When you go up the terrace, you can see an ancient pinus bungeane (lacebark pine) on your right about 20 metres tall. The pine was planted in the Jin Dynasty, one of the oldest in Beijing. The cypress trees in front of the Hall to Receive the Light are all several hundred years old. Emperor Qianlong is said to have granted titles to these ancient trees: for example, the General in White Robe, for the white bark pine. East of the Hall to Receive the Light there is an 800-year-old tree. It is 10.46 metres high, 94.6 centimetres in diameter, shades the sun from 107.6 square metres. The pine was named the Sunshade Marquess by Emperor Qianlong of the Qing Dynasty as he once sheltered under it on a hot summer day. A lightning rod has been placed on top of the tree, and it is still growing healthily although one of its branches was broken by heavy snow in 1960.

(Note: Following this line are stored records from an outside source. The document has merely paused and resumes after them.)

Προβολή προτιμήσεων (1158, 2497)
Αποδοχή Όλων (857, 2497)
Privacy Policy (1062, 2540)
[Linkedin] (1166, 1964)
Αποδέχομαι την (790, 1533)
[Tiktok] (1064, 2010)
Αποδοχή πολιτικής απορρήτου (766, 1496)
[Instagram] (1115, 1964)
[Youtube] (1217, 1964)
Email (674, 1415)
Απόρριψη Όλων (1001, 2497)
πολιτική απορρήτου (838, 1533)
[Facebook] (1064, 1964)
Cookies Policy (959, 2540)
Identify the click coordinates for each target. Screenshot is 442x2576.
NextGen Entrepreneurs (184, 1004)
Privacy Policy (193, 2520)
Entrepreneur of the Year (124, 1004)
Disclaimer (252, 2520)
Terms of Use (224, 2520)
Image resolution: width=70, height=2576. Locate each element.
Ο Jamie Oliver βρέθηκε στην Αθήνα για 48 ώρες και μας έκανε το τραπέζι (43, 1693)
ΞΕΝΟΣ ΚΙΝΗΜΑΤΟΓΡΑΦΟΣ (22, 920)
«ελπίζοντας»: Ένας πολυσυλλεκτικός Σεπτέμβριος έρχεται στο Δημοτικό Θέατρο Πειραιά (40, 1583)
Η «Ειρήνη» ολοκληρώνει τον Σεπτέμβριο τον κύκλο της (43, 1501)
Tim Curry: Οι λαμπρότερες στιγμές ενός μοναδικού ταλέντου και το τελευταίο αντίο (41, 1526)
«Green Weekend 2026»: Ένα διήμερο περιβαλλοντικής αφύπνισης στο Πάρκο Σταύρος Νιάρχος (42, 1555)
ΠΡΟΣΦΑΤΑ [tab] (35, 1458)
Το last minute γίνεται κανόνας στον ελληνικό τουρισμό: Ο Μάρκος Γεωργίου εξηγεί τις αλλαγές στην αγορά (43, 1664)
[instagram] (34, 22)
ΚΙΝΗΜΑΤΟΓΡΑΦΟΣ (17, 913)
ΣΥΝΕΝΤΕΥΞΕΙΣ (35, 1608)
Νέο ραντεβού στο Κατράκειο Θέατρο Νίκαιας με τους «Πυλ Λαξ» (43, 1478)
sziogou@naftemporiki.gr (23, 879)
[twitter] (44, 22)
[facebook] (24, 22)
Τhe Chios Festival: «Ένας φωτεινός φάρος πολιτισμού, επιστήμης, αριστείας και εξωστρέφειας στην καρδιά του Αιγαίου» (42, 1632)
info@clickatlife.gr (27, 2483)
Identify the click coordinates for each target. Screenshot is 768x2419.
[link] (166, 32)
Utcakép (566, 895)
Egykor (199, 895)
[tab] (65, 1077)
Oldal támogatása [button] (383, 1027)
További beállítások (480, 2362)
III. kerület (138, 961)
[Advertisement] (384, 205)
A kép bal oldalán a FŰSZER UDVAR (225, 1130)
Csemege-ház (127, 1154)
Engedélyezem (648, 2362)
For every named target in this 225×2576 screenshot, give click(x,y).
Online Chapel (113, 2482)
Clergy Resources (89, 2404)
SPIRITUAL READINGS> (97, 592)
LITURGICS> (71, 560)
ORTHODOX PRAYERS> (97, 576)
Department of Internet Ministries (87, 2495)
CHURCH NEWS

In Beijing detailed records of 4,200 pine trees which are more than 300 years old, have been compiled. Similar work is also being carried out on some another 20,000 trees, aged between 100 and 300 years.

Since 1983, detailed records have been built up listing each tree's age, height, diameter, shade area, and environment and including photographs and any legendary story attached to the tree. The information is fed into a computer and is used for research work aiming at better protecting these aged trees.

Local groups set up to compile records in parks, at historical sites and scenic spots are also now caring for the old trees by providing manure, irrigation and insecticides.

Jade Jar

The Jade Jar, which is O.66 metre high and 1.5 metres in diameter, was used as a wine vessel by Kublai Khan during the Yuan Dynasty. It was originally kept in the Palace in the Moon. It is carved out of a single piece of black jade. On its outer surface are designs of sea-dragons and other marine beasts amidst rolling waves, and inside is inscribed a poem by Emperor Qianlong about the jar. After the Palace in the Moon collapsed in the Ming Dynasty, the Jade Jar was taken to Zhenwumiao (True Martial Temple), where it was used as a pickle jar. It was recovered in 1749. A pavilion was built especially to house it on the order of Emperor Qianlong

Hall to Receive the Light

The Hall to Receive the Light was built in 1746 after the style of the watchtower in the Palace Museum. It has two verandahs, one on the east side and the other on the west. To the west in the rear are the Pavilion of Penetrating Fragrance and the Pavilion of Clear Ripples. To the east are the Ancient Musical Pipe Pavilion and the Pavilion of Scattered Clouds.

Jade Buddha

In the hall is a statue of Buddha, l.5 metres high, carved out of a very fine piece of white jade. The head and clothes are inlaid with red and green precious stones. The statue is said to have come from Burma during the reign of Qing Emperor Guangxu (1875-1908). The knife scar on its left arm was made by the allied forces of the eight powers in 1900.